Phase 2: Setting Up Your Learning Environment

2.3 Software Installation

This guide is part of a larger roadmap to data engineering. Please refer back for context.

Understanding the Tools Used for Data Engineering


Welcome to the fun part of setting up your data engineering toolkit! Think of your computer as a kitchen, and we’re about to stock it with the best culinary gadgets (aka software tools) for Windows, Mac, and Ubuntu. Let’s dive into the essentials tools and why they are used:


  • Python:
    It’s the Swiss Army knife of programming languages. It’s the top most used language for data work and becoming the de facto standard language for AI and machine learning.

  • Git:
    Git is your time-traveling tool for code. It allows you to go back to previous versions of your code; allowing you to freely explore.

  • Github:
    Think of GitHub as a social network for coders. It’s where your code can socialize and collaborate with other codes! It’s a cloud-based service where you can host and showcase your projects. Git will work with Github to save your projects onto your profile.

  • VS Code:
    Visual Studio Code (VS Code) is like the master chef’s knife, versatile and powerful. It’s your code editor. It’s where you develop, run, and test your projects. It also comes with its whole set of fun gadgets called in the form of extensions.

  • Docker:
    For containerizing applications (think of containers as portable mini-kitchens), Docker is your go-to. It allows you to run high-end data tools like databases with the click of a button. It removes all the headache of installing and maintaining a bunch of software on your machine.

  • MariaDB:
    MariaDB, a popular fork of MySQL, is like a versatile and reliable storage cabinet for your data. It is a database and will allow us to sharpen our SQL skills. SQL is a language used to talk to databases.

Now, let’s head off to installing these on your machine. Follow these steps for your operating system.

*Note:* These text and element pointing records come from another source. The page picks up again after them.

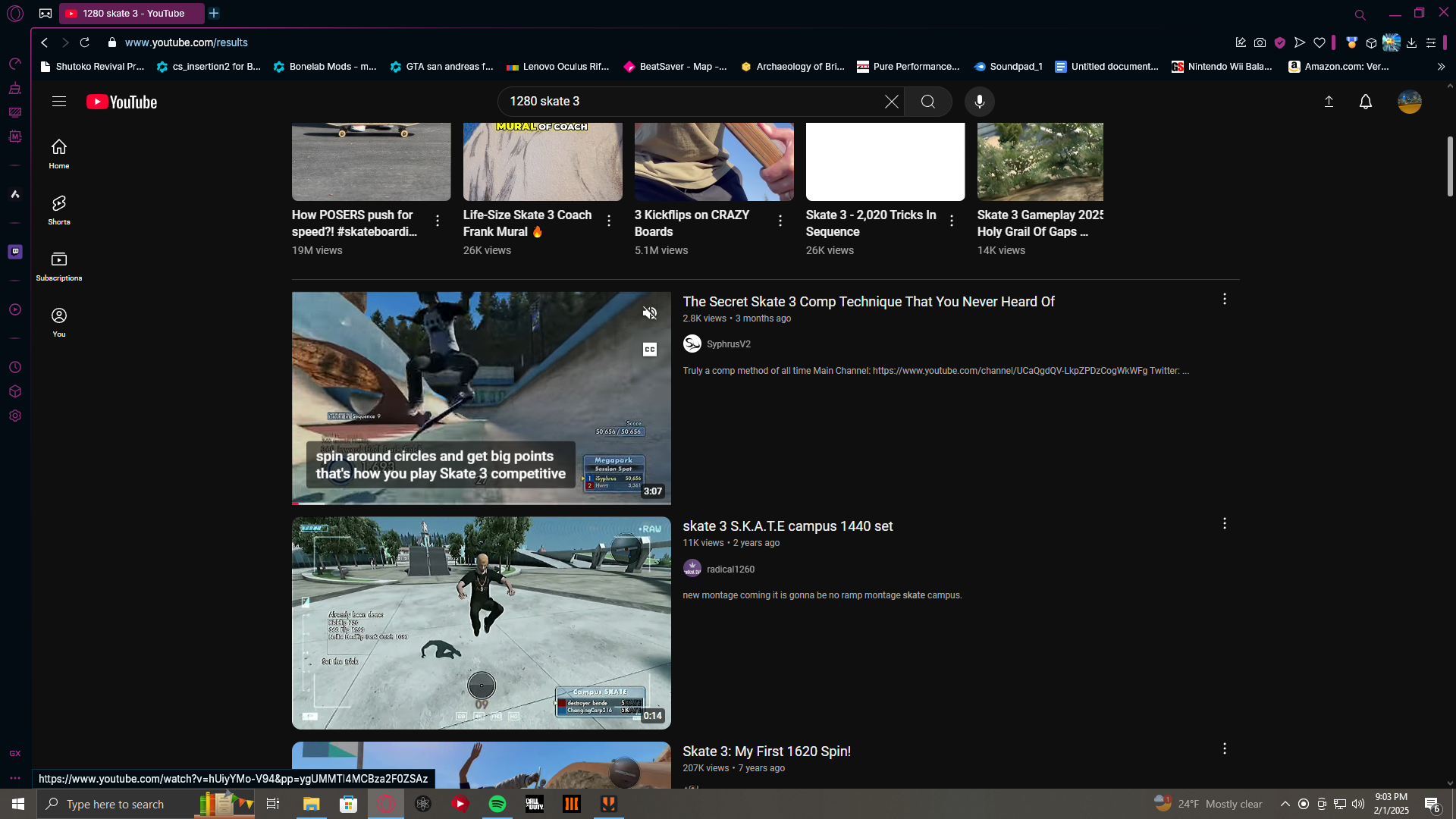
Task: Toggle bookmark heart icon in address bar
Action: click(x=1320, y=42)
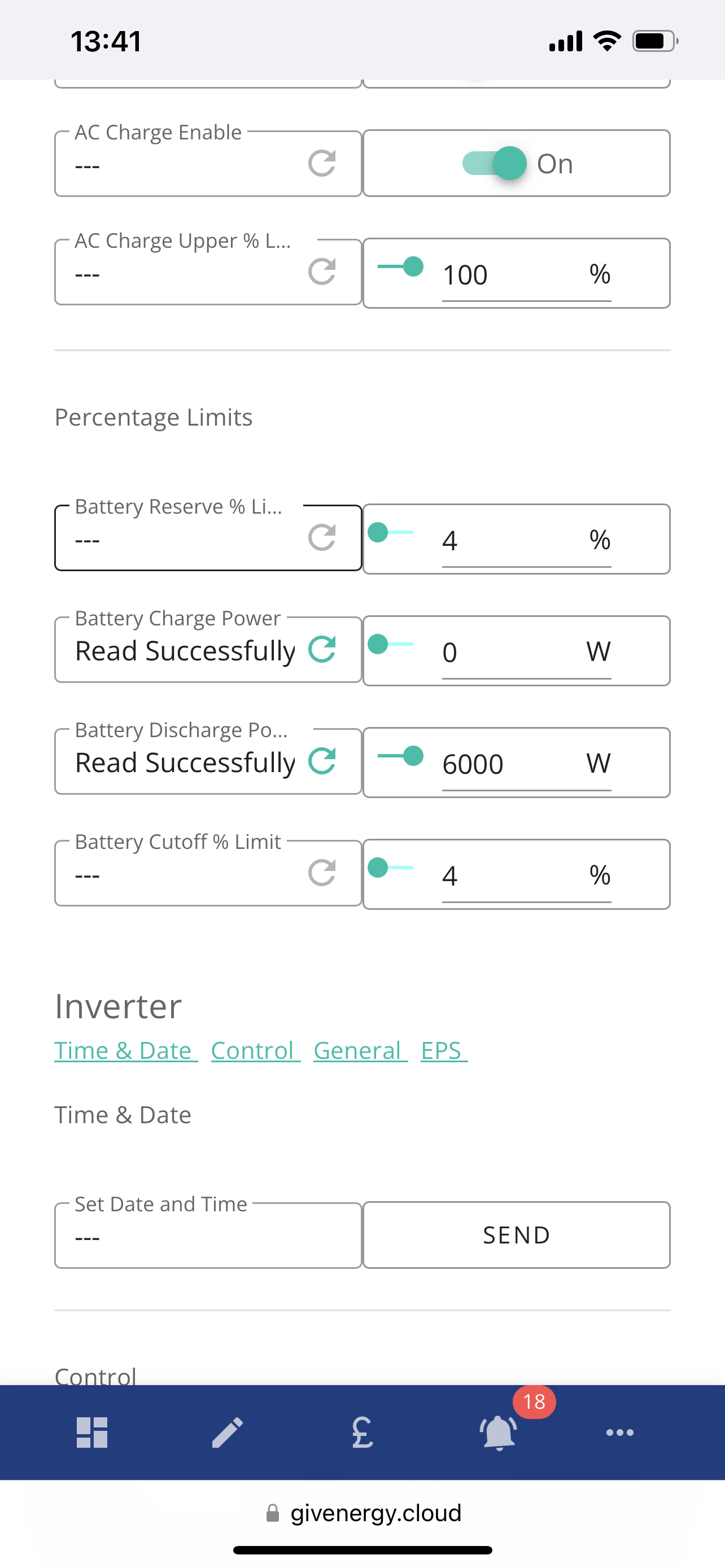Open the three-dot more menu
Viewport: 725px width, 1568px height.
click(x=619, y=1433)
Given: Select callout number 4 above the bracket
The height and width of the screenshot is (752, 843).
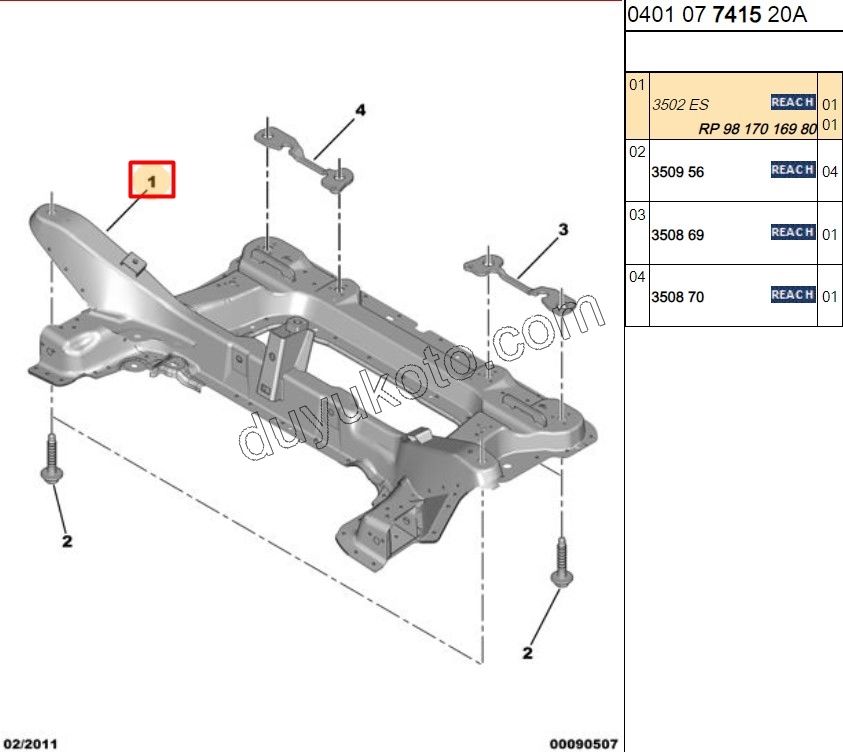Looking at the screenshot, I should (360, 110).
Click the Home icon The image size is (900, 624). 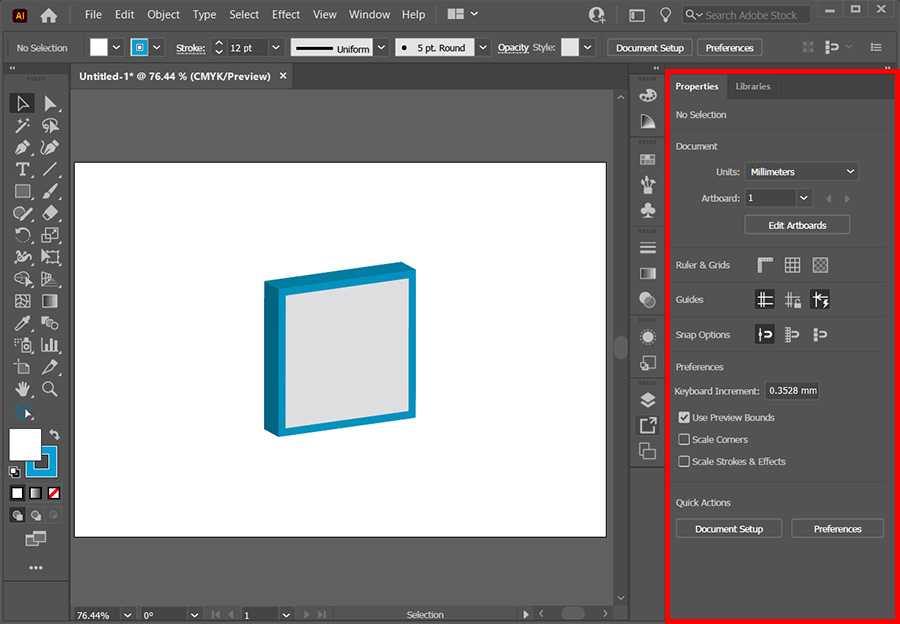[x=48, y=15]
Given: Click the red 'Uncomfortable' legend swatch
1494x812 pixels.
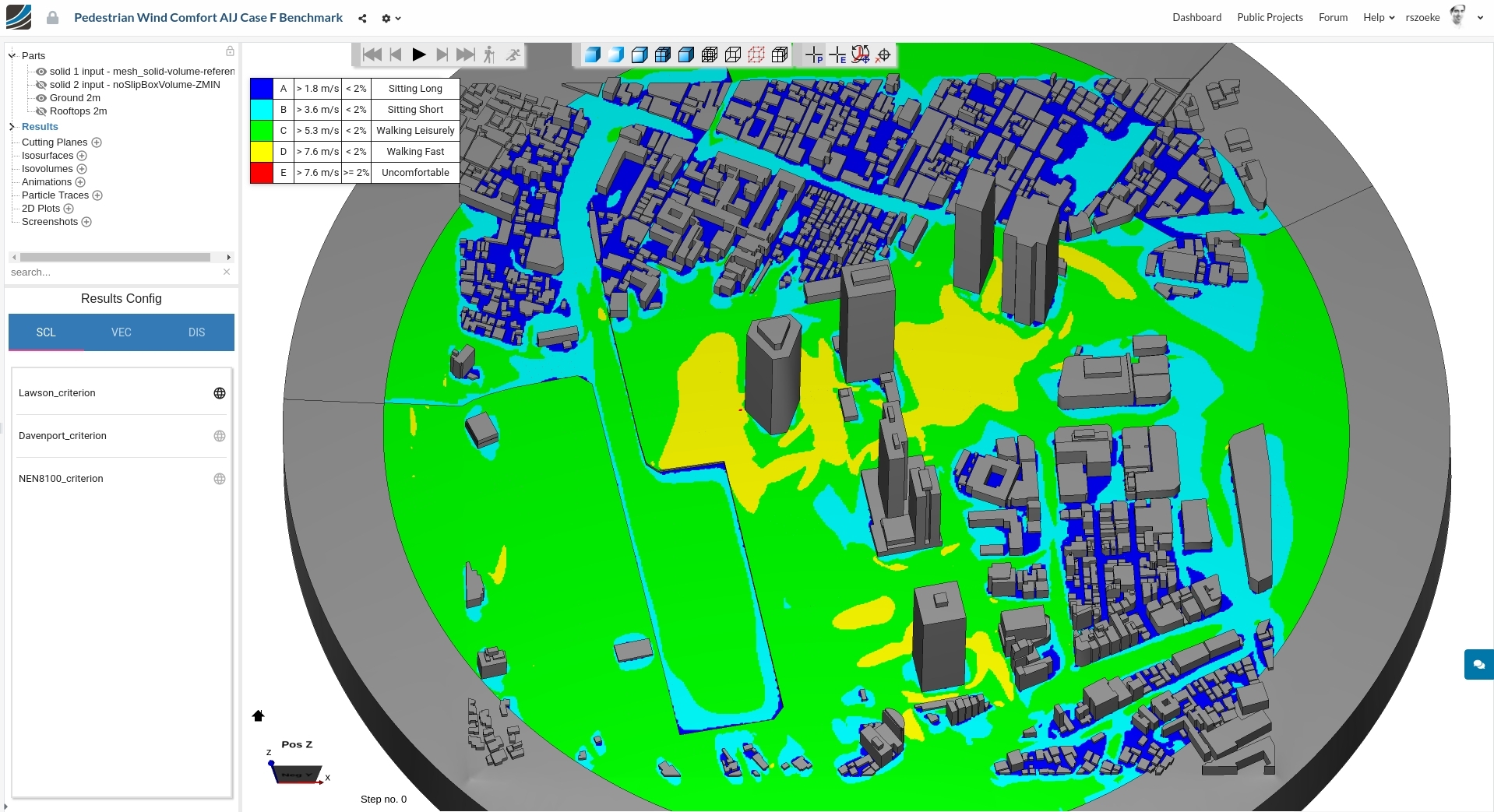Looking at the screenshot, I should click(262, 172).
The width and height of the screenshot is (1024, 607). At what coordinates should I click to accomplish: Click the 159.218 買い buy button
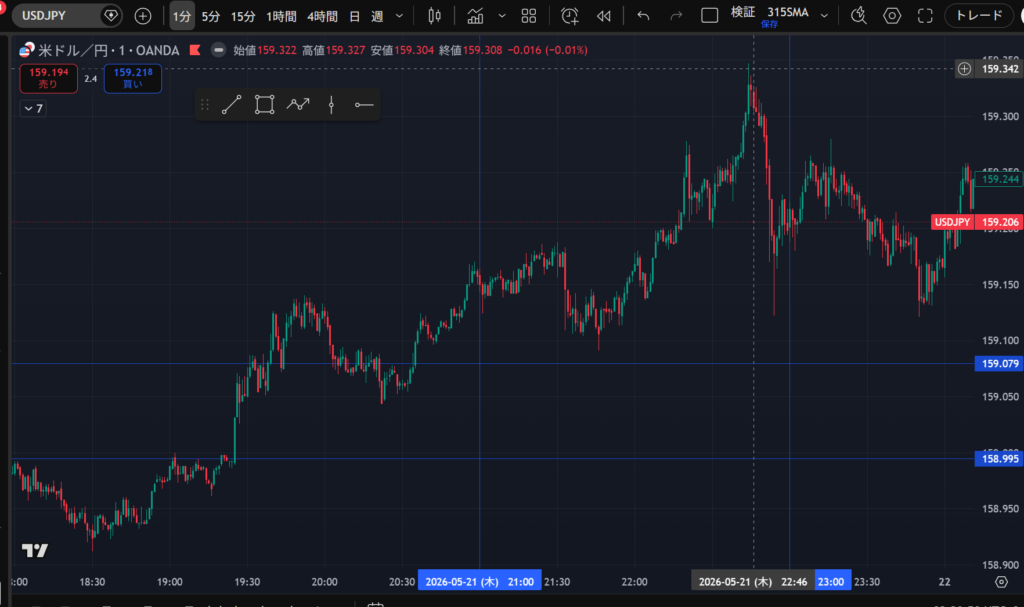click(x=133, y=78)
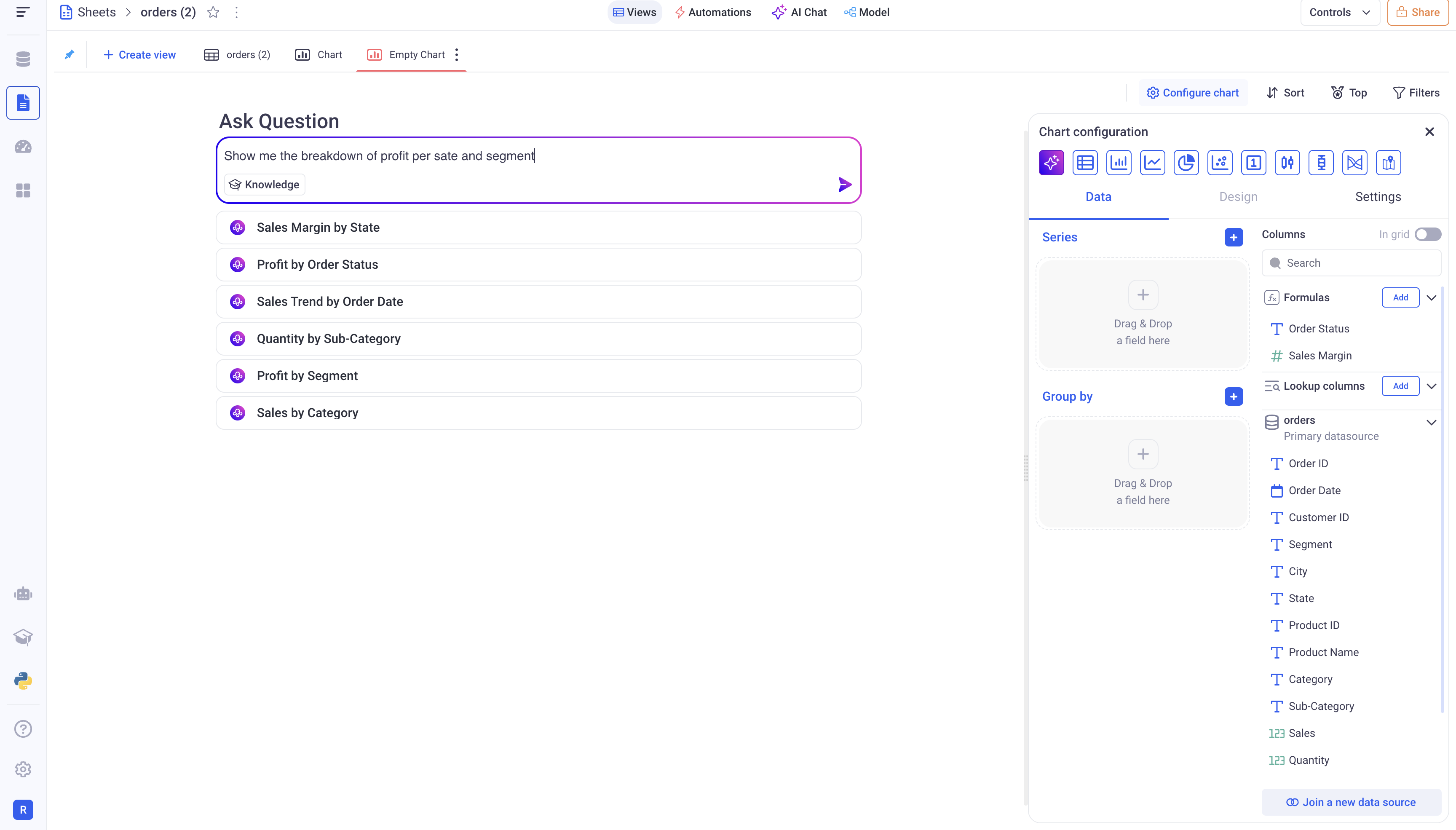Click Join a new data source

click(x=1351, y=802)
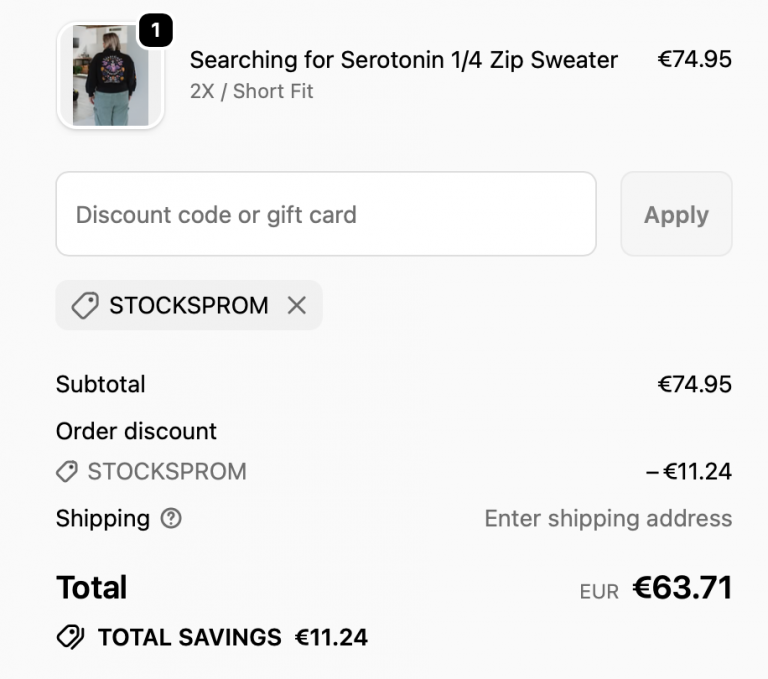Click the –€11.24 order discount amount
The image size is (768, 679).
(689, 471)
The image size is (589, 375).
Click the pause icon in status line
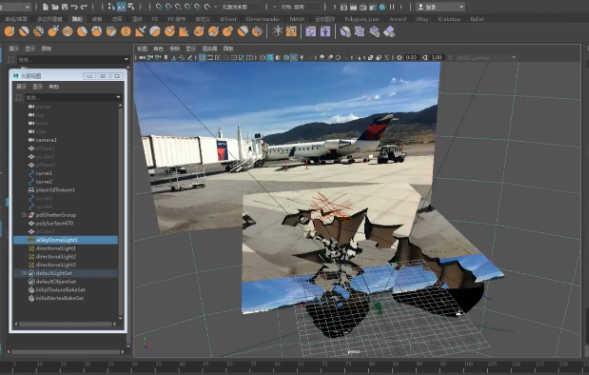coord(392,7)
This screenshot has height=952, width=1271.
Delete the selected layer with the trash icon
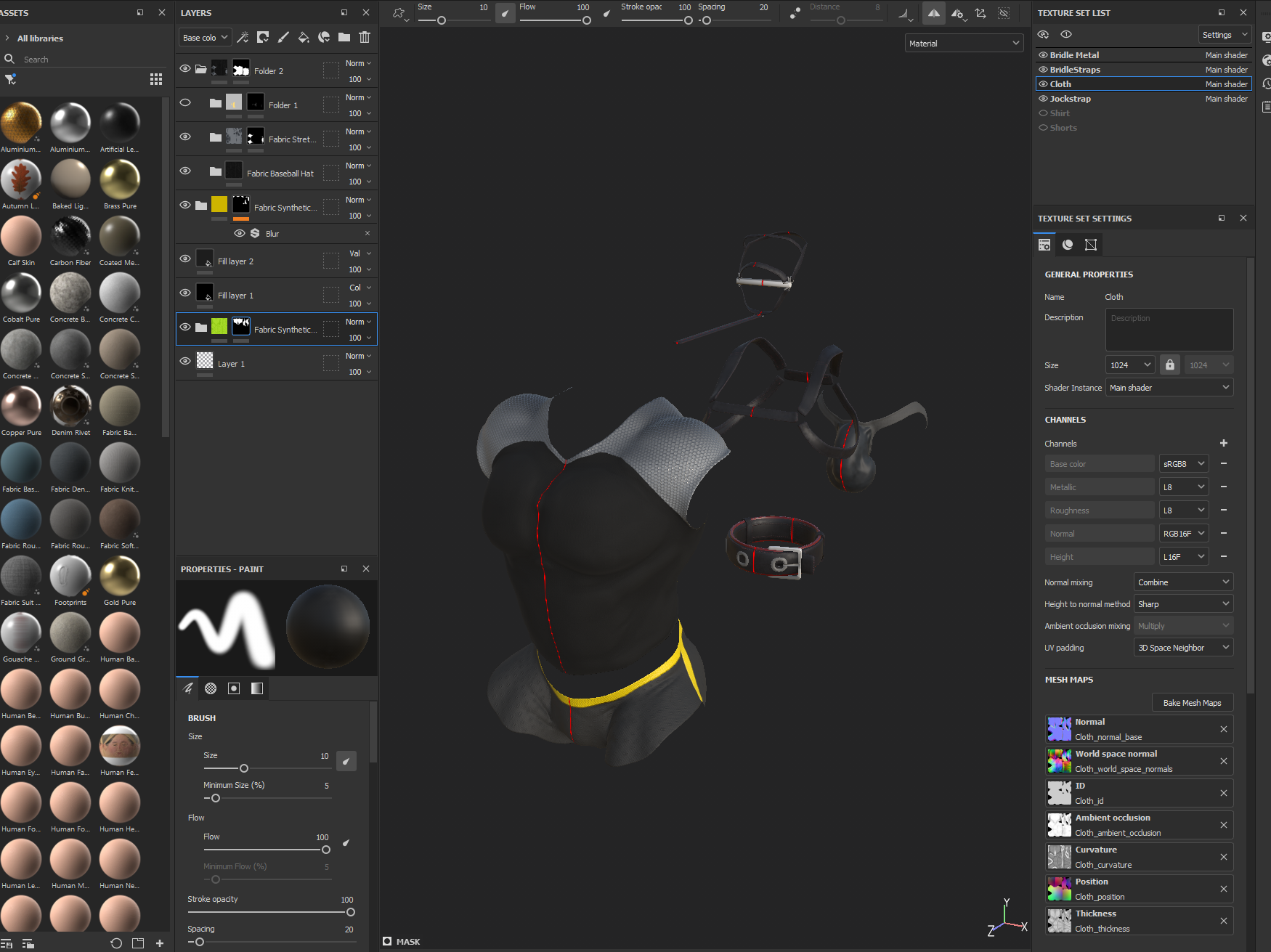365,37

Basic Software Installation – Across All Platforms:

  1. Github:
    • Visit GitHub’s website.
    • Click on ‘Sign up’, enter your details, and follow the prompts to create your account. It’s like getting a passport for the vast world of open-source projects.
    • Once your account is set up, take a moment to explore. You can start by creating a new repository for your projects – it’s like laying the foundation for your digital code home.
  2. Anaconda:
    • Anaconda is like a deluxe kitchen set for data science. It bundles Python, Jupyter, and other tools in one package. Download it from the Anaconda website and follow the installation instructions. It’s perfect for managing different environments and packages.
  3. Docker:
    • Visit the Docker website and choose the version for your OS. It’s essential for ensuring your projects run smoothly across different environments
  4. MariaDB (MySQL):
    • The best way to use MariaDB? Run it as a Docker container. This approach not only simplifies installation but also ensures consistency across different environments. Visit the MariaDB Docker Hub page to find the official MariaDB container image.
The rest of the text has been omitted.